La nouvelle avait fait peu de bruit au moment où elle était tombée, tant le personnage était resté relativement discret, médiatiquement parlant, par rapport à certains de ses collègues, mais la perte pour le monde de la bande dessinée est bien là : l’été dernier, le dessinateur Tabary est mort à l’âge de 81 ans.

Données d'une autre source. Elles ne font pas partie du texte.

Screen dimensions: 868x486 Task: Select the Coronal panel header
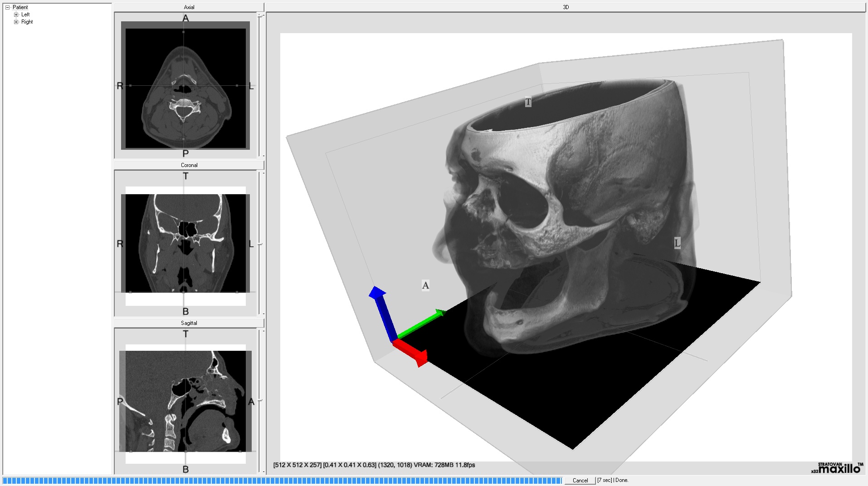189,165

Jean Tabary, fils d’un violoniste, voit le jour le 5 mars 1930 à Stockholm dans une famille nombreuse (9 enfants). La bande dessinée l’intéresse très vite et devient sa seule ambition : en 1956, il présente à l’hebdomadaire Vaillant (qui allait devenir Pif-gadget en 1969) les aventures de Richard et Charlie, duo d’aventuriers classiques dans la continuité de la tradition de l’école franco-belge ; son style graphique, vif et nerveux, qui ne cessera de s’affirmer avec le temps, fait mouche et il est aussitôt publié. Mais c’est deux ans plus tard qu’il lance, dans le même journal, la série qui lui vaudra son entrée dans le panthéon des grands humoristes, Totoche, sorte de Bicot et les Rantanplan à la française, où la perfection morale du chef de cette bande de gamins délurés est habilement contrebalancée par les gaffes des autres membres, notamment les inénarrables Corinne et Jeannot qui, leur succès aidant, deviendront les personnages principaux de leur propre série en 1966, donnant lieu à des pages formidablement iconoclastes pour l’époque et qui ne sont pas sans annoncer, comme Tabary l’a reconnu lui-même sur le tard, celles d’un certain Titeuf…

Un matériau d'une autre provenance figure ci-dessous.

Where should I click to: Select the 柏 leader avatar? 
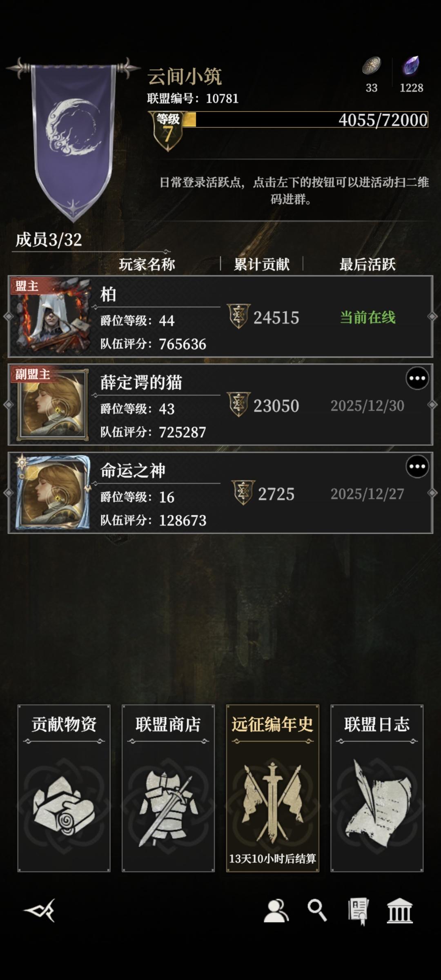pyautogui.click(x=51, y=316)
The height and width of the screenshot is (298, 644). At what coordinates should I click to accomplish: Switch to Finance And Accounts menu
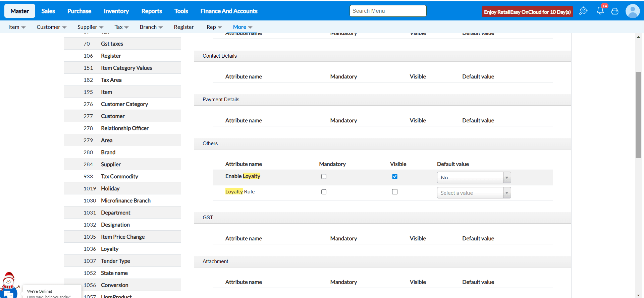click(x=229, y=11)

Toujours en 1958, la rédaction de Vaillant lui demande une histoire « bouche-trou » : il saisit l’occasion pour rigoler un peu et leur propose, sans trop y croire, les bouffonneries de ceux que Gotlib allait désigner sans équivoque comme « les deux héros les plus cons de la BD », Grabadu et Gabaliouchtou ; surprise : les lecteurs apprécient ces histoires complètement surréalistes (Gabaliouchtou met ses skis à l’envers pour remonter la pente, Grabadu met une allumette dans le réservoir d’essence d’une voiture pour vérifier qu’il est plein…) et en redemandent. Sans le savoir, Tabary avait ouvert la voie du genre débile, savant mélange de surréalisme et de pseudo-enfantillage, dans laquelle allaient s’engouffrer peu après des auteurs tels que Mandryka (Le concombre masqué n’a fait son entrée que six ans plus tard !), Charlie Schlingo ou Tronchet (avec Patacrèpe et Couyalère).

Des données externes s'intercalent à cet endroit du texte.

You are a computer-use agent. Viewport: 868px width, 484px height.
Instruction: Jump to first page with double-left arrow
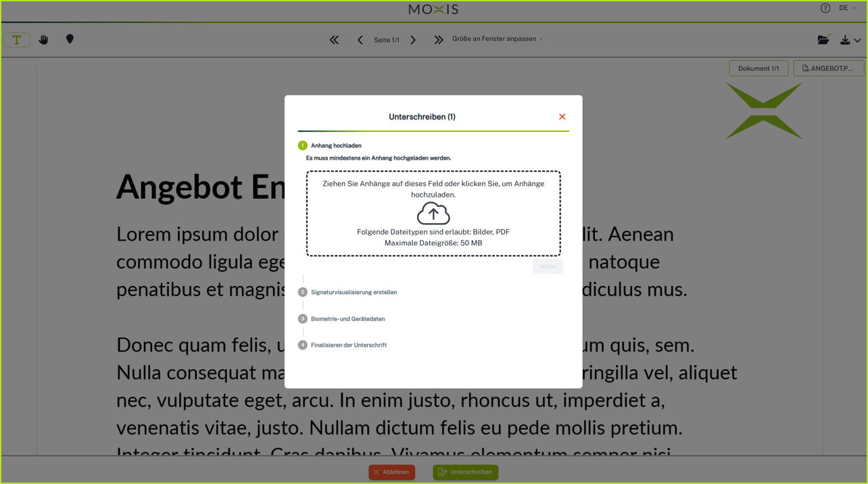point(334,39)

En 1960, il s’engage dans une des plus passionnantes aventures éditoriales de l’époque, celle de l’hebdomadaire Pilote ; le grand ordonnateur du journal, René Goscinny, écrit pour lui les aventures de Valentin le vagabond, bonhomme tendre, pacifiste et amoureux de la nature ; la victime facile, en somme… Mais la collaboration entre Tabary et Goscinny va véritablement faire des étincelles à partir de 1962, dans l’hebdomadaire Record, où commencent les aventures du calife Haroun el Poussah ; le personnage éponyme, sorte de grand enfant mollasson assis (vautré, plutôt !) sur un trône, se fait aussitôt voler la vedette par son grand vizir, un infâme personnage qui n’aspire qu’à prendre sa place ; Iznougoud (vous l’aviez reconnu, évidemment !) n’a jamais réussi, depuis, à devenir « calife à la place du calife » comme il le crie à l’envi, mais il a au moins réussi, sans varier pour autant d’un iota sa personnalité détestable, à devenir héros à la place du héros, devenant l’archétype de l’ambitieux qui se frotte aux puissants dans l’espoir de prendre leur place. Il peut être d’autant plus fier de lui qu’il fit partie, avec Astérix et Lucky Luke, des rares personnages que le grand Goscinny continua d’animer même après avoir élagué drastiquement son emploi du temps, le succès valant à ce génial scénariste d’être débordé de travail : Goscinny avait vu juste en sauvegardant ce personnage qui, sans obtenir le succès mondial d’Astérix, n’en fera pas moins l’objet d’une série animée, d’un jeu sur cd-rom et même d’un film avec Jacques Villeret dans le rôle du calife, l’un des derniers rôles du comédien avant sa mort prématurée.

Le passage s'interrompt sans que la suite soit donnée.